[Pixel coordinate grounding data]
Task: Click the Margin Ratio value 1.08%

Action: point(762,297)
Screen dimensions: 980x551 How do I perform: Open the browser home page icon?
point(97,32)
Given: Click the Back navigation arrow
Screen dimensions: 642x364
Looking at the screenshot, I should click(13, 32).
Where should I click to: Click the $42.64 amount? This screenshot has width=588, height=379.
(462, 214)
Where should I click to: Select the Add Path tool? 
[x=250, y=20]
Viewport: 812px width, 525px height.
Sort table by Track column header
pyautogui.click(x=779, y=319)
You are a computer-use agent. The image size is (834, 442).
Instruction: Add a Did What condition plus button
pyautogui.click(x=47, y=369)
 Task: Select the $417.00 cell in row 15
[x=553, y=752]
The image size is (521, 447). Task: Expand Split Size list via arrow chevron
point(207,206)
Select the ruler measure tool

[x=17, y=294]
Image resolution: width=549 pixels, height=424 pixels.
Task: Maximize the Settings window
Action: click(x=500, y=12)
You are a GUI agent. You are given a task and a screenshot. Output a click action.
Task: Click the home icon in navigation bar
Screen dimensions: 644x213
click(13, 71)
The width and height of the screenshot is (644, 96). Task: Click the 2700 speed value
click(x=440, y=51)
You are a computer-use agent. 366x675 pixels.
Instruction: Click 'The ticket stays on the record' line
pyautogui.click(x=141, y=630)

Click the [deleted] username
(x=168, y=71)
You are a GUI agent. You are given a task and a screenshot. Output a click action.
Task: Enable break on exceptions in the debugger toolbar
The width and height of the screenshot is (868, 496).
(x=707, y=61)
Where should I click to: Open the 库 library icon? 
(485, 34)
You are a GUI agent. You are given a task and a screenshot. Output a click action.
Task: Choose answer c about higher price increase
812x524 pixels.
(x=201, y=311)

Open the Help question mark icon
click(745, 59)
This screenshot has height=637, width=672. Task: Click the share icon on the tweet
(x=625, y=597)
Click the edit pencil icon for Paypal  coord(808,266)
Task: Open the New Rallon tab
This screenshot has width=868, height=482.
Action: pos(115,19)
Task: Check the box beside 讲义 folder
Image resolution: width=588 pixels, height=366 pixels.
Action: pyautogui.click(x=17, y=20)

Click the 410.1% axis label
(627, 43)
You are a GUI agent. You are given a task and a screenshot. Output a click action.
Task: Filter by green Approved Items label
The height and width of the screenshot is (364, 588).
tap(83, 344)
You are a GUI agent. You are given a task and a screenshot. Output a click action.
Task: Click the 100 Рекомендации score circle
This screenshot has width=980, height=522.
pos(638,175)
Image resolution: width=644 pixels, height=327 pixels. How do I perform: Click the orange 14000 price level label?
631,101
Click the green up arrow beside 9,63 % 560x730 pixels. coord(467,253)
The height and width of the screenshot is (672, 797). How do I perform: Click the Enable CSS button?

# WHAT IS NEEDED
Lines from the records above that hold "Enable" are the ones to list.

# OUTPUT OF THE TASK
Task: Enable break on exceptions in the debugger toolbar
The height and width of the screenshot is (672, 797). How do I perform: Click the Enable CSS button?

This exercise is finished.